One day when i can be arsed to try and have an intelligent conversation with a GP , i'll try to get them to organise a proper 'like for like' comparison.. ie ....2 samples from same blood draw, test one on [7.9-14]machine ,test another at different lab who have [12-22] machine .
Around 20 or so years ago, there was quite a lot of discussion about TSH reference intervals.
One prime issue was that labs had not rigorously excluded anyone with any known thyroid issues when establishing the RI. This was picked up and we saw a wave of TSH RIs changing - in the USA and the UK. But it took years.
Similarly, some tests are sensitive to macro-TSH and appear high in those who have any TSH antibodies. But some assays were immune to interference of that sort. Again, even recognition of an issue took years and I think some assays are still sensitive to interference by macro-TSH. That could see differences between labs for the same patient.
One thing that doesn't get mentioned very often is that reference ranges are sometimes altered to cut costs i.e. increase the "normal" range and fewer people are diagnosed as out of range and therefore fewer need treatment.
The opposite also happens - the range is reduced to sell more drugs.
I have some blood test results for cholesterol from the 1990s. I noticed that the results from earlier in the decade had a reference range for Total Cholesterol which had an upper level of 7.5. Later in the decade the top of the reference range had been reduced to 5. I vaguely remember a discussion about this, possibly on TV or in a newspaper, that pointed out that the change in reference range had meant that well over half of the UK population were now going to be told they had high cholesterol and must start taking statins if they didn't want to die of a heart attack or stroke. I also remember that early versions of the Patient Information Leaflets (PILs) for statins used to say that statins wouldn't prevent heart attacks or strokes, but that now seems to have been removed.

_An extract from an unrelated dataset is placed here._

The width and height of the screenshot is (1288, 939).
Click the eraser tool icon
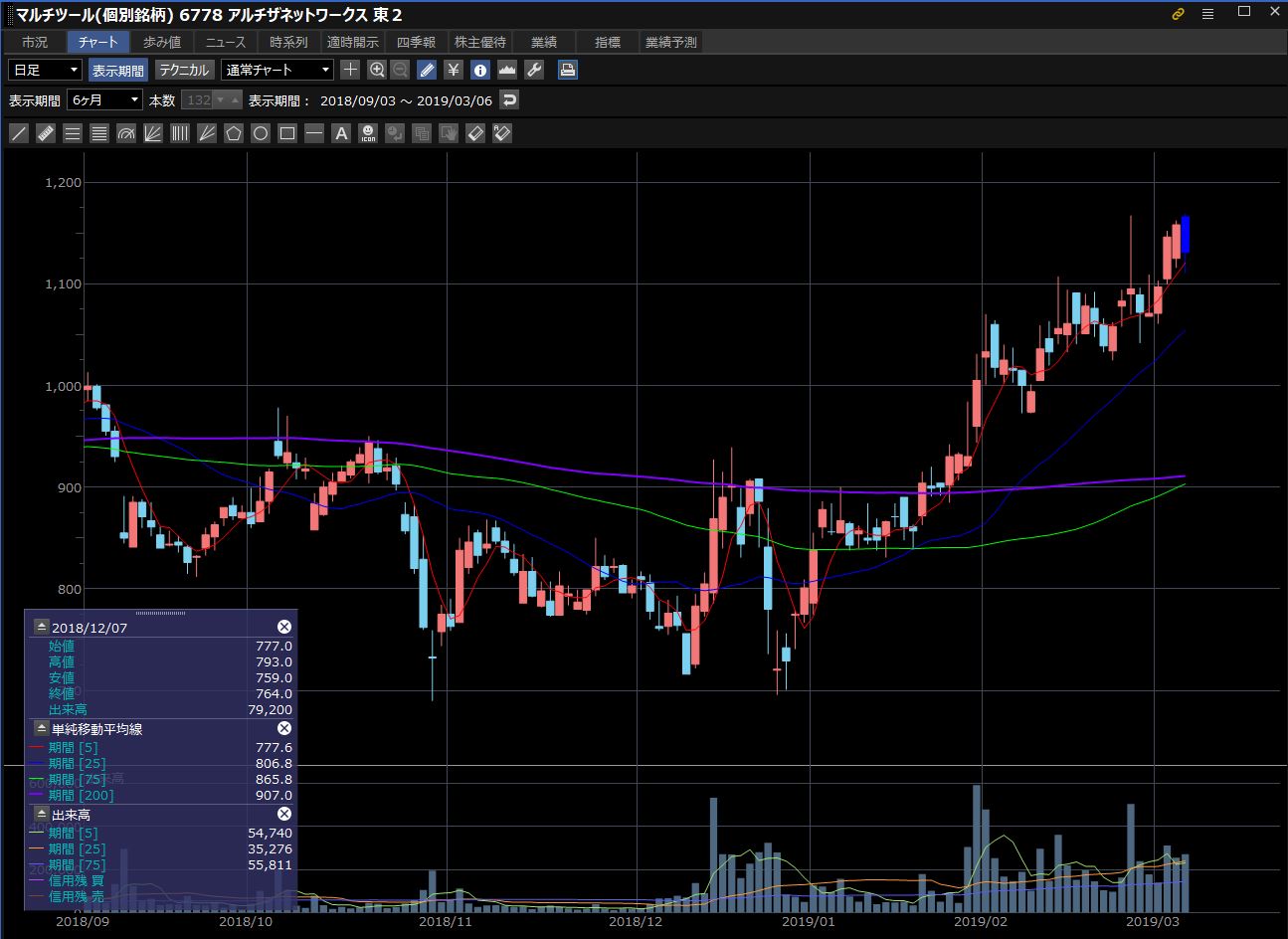click(475, 133)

It's worth knowing that PILs have to tell the truth about the drugs they apply to. I'm not sure if they are allowed to mislead or lie by omission. It is always worth reading the PIL for any new drug you start taking. PILs for many drugs can be found on the emc website (it isn't a complete list of all drugs supplied in the UK).

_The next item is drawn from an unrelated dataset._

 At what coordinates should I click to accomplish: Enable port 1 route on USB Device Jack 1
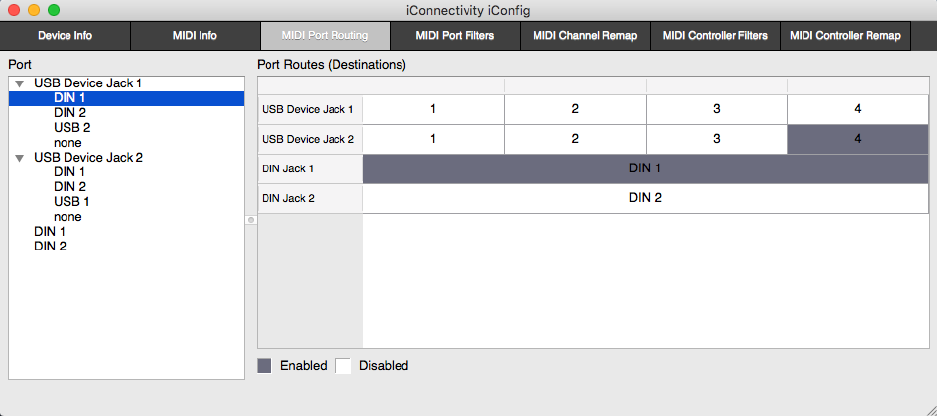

emc = electronic medicines compendium
The EMC/medicines.org database of documents is easy to use. But, as you say, is definitely not complete. Worse, there are numerous references to EMC which actually say that it contains details of ALL medicines.
The database that does have all PILs (and SPCs and more recent Public Assessment Reports (PARs)) is the MHRA database:
But it is horrible to use for many reasons. And, while you might find what you were looking for, the link might change five minutes later. Every update to each document means a new link. You CAN get round that by using a search for the product, but that is very awkward and has its own set of problems!
So, try EMC first and only switch to the MHRA products database if you have to!
Wow, that makes it more clear but is also a bit nuts as well.